What is expected: Give the data again in full, with every character unchanged.

+++ Data under study

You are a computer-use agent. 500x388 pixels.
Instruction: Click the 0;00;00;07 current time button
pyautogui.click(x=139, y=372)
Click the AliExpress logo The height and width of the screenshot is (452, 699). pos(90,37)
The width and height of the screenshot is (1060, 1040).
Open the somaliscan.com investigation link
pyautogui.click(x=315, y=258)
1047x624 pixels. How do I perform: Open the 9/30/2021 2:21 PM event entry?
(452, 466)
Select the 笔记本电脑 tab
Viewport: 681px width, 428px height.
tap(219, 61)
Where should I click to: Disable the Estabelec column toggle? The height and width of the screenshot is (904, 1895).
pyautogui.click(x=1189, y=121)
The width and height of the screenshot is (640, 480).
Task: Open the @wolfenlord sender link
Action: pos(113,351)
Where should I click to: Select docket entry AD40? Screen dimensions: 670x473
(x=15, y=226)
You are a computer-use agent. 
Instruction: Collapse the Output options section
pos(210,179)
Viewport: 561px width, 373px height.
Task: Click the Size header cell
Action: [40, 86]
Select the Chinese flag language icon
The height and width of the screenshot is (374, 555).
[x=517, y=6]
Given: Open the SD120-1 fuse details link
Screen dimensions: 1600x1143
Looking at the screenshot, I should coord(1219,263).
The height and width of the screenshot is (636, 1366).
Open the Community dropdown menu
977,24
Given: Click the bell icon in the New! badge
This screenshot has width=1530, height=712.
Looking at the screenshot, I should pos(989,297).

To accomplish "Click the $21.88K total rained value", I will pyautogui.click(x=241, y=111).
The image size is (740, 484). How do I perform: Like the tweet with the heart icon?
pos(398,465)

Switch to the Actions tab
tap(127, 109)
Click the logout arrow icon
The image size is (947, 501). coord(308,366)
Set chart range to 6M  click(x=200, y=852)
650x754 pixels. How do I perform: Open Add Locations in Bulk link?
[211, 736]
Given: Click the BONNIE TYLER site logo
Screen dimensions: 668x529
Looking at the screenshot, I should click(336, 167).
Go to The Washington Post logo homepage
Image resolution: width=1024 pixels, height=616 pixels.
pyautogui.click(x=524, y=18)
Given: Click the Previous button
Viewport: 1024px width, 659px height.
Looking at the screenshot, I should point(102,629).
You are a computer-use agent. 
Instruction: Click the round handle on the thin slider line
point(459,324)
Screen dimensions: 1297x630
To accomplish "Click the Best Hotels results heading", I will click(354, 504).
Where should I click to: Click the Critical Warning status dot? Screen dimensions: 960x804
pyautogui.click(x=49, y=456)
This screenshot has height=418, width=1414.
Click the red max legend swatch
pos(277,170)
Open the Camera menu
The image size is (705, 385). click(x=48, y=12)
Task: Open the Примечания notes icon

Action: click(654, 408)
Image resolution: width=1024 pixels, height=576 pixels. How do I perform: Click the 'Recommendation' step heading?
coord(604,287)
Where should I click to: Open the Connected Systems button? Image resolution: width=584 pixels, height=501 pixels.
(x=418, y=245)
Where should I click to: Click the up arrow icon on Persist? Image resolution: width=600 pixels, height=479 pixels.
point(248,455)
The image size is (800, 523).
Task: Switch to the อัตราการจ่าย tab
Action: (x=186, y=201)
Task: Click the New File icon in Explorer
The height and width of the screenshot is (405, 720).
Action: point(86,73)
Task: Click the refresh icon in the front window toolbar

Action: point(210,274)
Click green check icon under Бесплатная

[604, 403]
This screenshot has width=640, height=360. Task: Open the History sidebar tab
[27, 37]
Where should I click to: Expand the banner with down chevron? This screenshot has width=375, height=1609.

++++++

Task response:
You are a computer-use agent. 500x388 pixels.
Instruction: Click the 0;00;00;07 current time button
pyautogui.click(x=139, y=372)
Click the AliExpress logo The height and width of the screenshot is (452, 699). pos(90,37)
The width and height of the screenshot is (1060, 1040).
Open the somaliscan.com investigation link
pyautogui.click(x=315, y=258)
1047x624 pixels. How do I perform: Open the 9/30/2021 2:21 PM event entry?
(452, 466)
Select the 笔记本电脑 tab
Viewport: 681px width, 428px height.
tap(219, 61)
Where should I click to: Disable the Estabelec column toggle? The height and width of the screenshot is (904, 1895).
pyautogui.click(x=1189, y=121)
The width and height of the screenshot is (640, 480).
Task: Open the @wolfenlord sender link
Action: pos(113,351)
Where should I click to: Select docket entry AD40? Screen dimensions: 670x473
(x=15, y=226)
You are a computer-use agent. 
Instruction: Collapse the Output options section
pos(210,179)
Viewport: 561px width, 373px height.
Task: Click the Size header cell
Action: [40, 86]
Select the Chinese flag language icon
The height and width of the screenshot is (374, 555).
[x=517, y=6]
Given: Open the SD120-1 fuse details link
Screen dimensions: 1600x1143
Looking at the screenshot, I should coord(1219,263).
The height and width of the screenshot is (636, 1366).
Open the Community dropdown menu
977,24
Given: Click the bell icon in the New! badge
This screenshot has width=1530, height=712.
Looking at the screenshot, I should pos(989,297).

To accomplish "Click the $21.88K total rained value", I will pyautogui.click(x=241, y=111).
The image size is (740, 484). How do I perform: Like the tweet with the heart icon?
pos(398,465)

Switch to the Actions tab
tap(127, 109)
Click the logout arrow icon
The image size is (947, 501). coord(308,366)
Set chart range to 6M  click(x=200, y=852)
650x754 pixels. How do I perform: Open Add Locations in Bulk link?
[211, 736]
Given: Click the BONNIE TYLER site logo
Screen dimensions: 668x529
Looking at the screenshot, I should click(336, 167).
Go to The Washington Post logo homepage
Image resolution: width=1024 pixels, height=616 pixels.
pyautogui.click(x=524, y=18)
Given: Click the Previous button
Viewport: 1024px width, 659px height.
Looking at the screenshot, I should point(102,629).
You are a computer-use agent. 
Instruction: Click the round handle on the thin slider line
point(459,324)
Screen dimensions: 1297x630
To accomplish "Click the Best Hotels results heading", I will click(354, 504).
Where should I click to: Click the Critical Warning status dot? Screen dimensions: 960x804
pyautogui.click(x=49, y=456)
This screenshot has height=418, width=1414.
Click the red max legend swatch
pos(277,170)
Open the Camera menu
The image size is (705, 385). click(x=48, y=12)
Task: Open the Примечания notes icon

Action: click(654, 408)
Image resolution: width=1024 pixels, height=576 pixels. How do I perform: Click the 'Recommendation' step heading?
coord(604,287)
Where should I click to: Open the Connected Systems button? Image resolution: width=584 pixels, height=501 pixels.
(x=418, y=245)
Where should I click to: Click the up arrow icon on Persist? Image resolution: width=600 pixels, height=479 pixels.
point(248,455)
The image size is (800, 523).
Task: Switch to the อัตราการจ่าย tab
Action: (x=186, y=201)
Task: Click the New File icon in Explorer
The height and width of the screenshot is (405, 720).
Action: point(86,73)
Task: Click the refresh icon in the front window toolbar

Action: point(210,274)
Click green check icon under Бесплатная

[604, 403]
This screenshot has width=640, height=360. Task: Open the History sidebar tab
[27, 37]
Where should I click to: Expand the banner with down chevron? This screenshot has width=375, height=1609.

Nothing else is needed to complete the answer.